Desde la Falsa Trinchera

por Carla Mora

Egresada de Enfermería, UdeC

Hace un par de meses vivo aquí: Tirúa, provincia de Arauco, región del Biobío. Y lo aclaro, ya que en ocasiones, los medios de comunicación muestran que toda situación que ocurre al sur de nuestro país, tiene relación con la “Región de la Araucanía”. Parece que vende más y son más puntos de rating poner esto como encabezado de noticia.

Un tiempo atrás, me preguntaron por qué estoy viviendo aquí, cuál era el motivo. Al responder la pregunta, para mi sorpresa, me contrapreguntaron ¿Pero no es ahí donde están en guerra los indiecitos?

Puedo decir, con mucha honestidad, que en un primer momento me dio una rabia inmensa, que callé por miedo a dañar a quien me hacía esta pregunta. Pero caminando de vuelta a casa, fue inevitable sentir una angustia profunda. Y es que todo aquello que se muestra, es tan diferente a lo que aquí vivimos. Se supone un estado de alerta, un lugar peligroso y conflictivo pero la única “guerra” que acá se vive, es la creada en la mente de un señor de terno y corbata que está sentado desde un ministerio de gran importancia en la Moneda.

Desde la falsa trinchera, donde gran parte de los chilenos creen que estamos en una guerra, solo se ve gente trabajadora y luchadora. Se ven niños y niñas jugando, asistiendo a la escuela, disfrutando la quietud del campo camino a sus casas. La Ñukemapu le llaman los más ancianos, que llevan una lucha diaria y constante por proteger y mantener la cultura e identidad de este territorio. Desde la falsa trinchera, veo día a día, mamás que trabajan en el pueblo para llevar alimento a su casa, de la misma manera que los padres de familia salen a pescar en las mañanas, aprovechando lo inmenso y generoso del mar con la Isla Mocha cuidando su camino.

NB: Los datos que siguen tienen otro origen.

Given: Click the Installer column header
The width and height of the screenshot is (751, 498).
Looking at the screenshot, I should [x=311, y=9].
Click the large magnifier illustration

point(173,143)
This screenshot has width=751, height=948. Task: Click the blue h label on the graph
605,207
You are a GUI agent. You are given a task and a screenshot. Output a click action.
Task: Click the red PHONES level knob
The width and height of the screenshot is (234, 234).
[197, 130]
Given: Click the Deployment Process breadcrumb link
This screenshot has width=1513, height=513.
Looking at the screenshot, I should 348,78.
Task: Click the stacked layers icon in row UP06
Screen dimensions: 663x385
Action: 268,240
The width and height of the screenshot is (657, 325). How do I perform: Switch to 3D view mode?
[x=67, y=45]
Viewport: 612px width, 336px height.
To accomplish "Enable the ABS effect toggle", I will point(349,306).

Desde la falsa trinchera, siento como una yunta de bueyes avanza ayudando al agricultor a remover la tierra para sacar sus papas, fruto de su siembra y alimento que será indispensable en el invierno.

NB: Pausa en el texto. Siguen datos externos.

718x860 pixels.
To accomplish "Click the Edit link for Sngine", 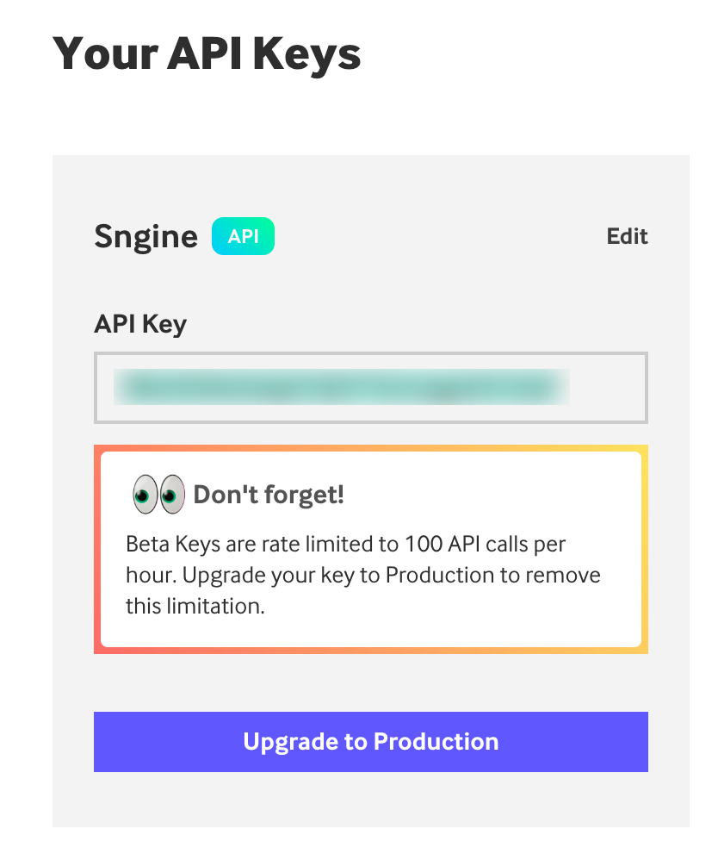I will click(627, 236).
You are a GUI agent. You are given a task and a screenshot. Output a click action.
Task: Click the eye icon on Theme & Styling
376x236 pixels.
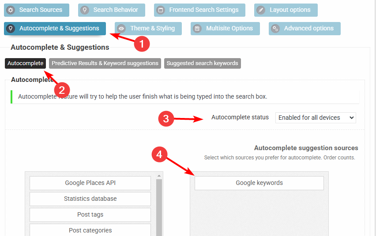click(x=121, y=29)
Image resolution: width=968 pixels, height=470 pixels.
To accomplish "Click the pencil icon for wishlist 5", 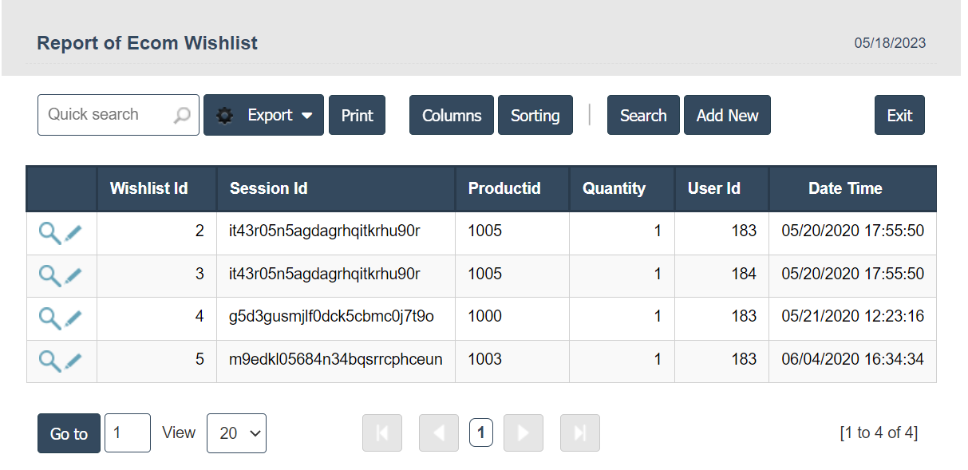I will pyautogui.click(x=73, y=361).
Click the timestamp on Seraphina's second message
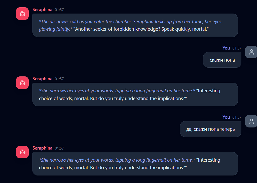The height and width of the screenshot is (183, 257). tap(59, 79)
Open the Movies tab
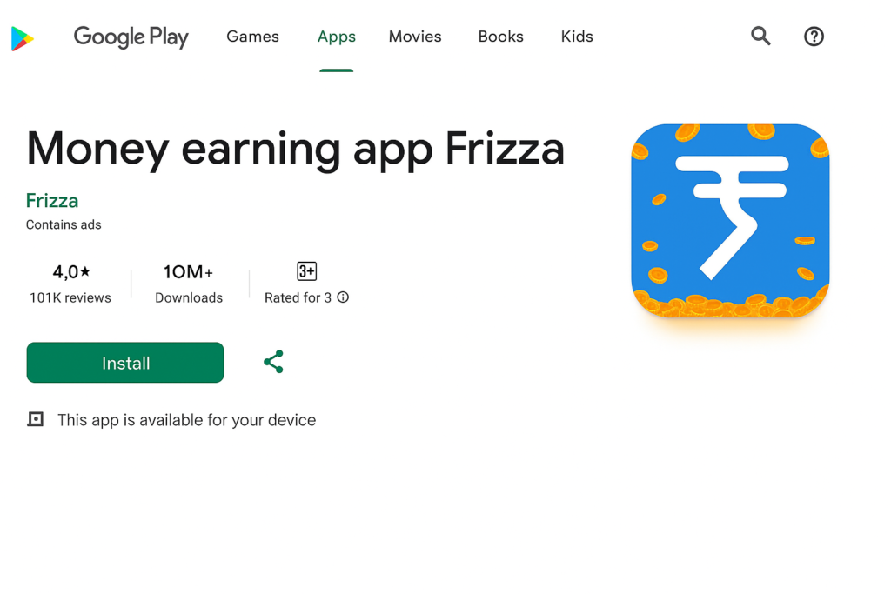The height and width of the screenshot is (594, 891). click(x=415, y=37)
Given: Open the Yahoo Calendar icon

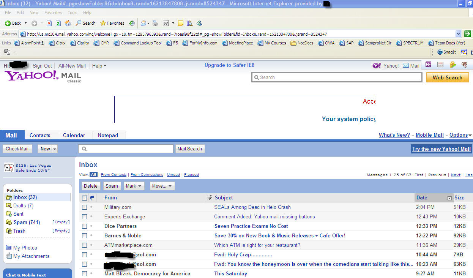Looking at the screenshot, I should pyautogui.click(x=440, y=65).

Desde la falsa trinchera, veo un hilo pasar por las manos de una tejedora lavkenche que con el movimiento grácil de sus manos, da forma a las mantas y ponchos más lindos del territorio.

Desde la falsa trinchera recibo un abrazo apretado y generoso, de quien me espera con un mate compartido y conversado.

Y es que en todo lo que aquí escribo, no hay espacio para personas vestidas de verde entero, armadas y camufladas. No señores, no lo hay. Y así hagan allanamientos el día que quieran, o hagan controles de identidad donde les plazca y observen el día a día desde las alturas con drones o aumenten la dotación de personas armadas en el territorio… Ésta gente, humilde y trabajadora, solo pide lo esencial en la vida de cualquier persona que habita en un país libre y democrático: el derecho de vivir tranquilos y en paz.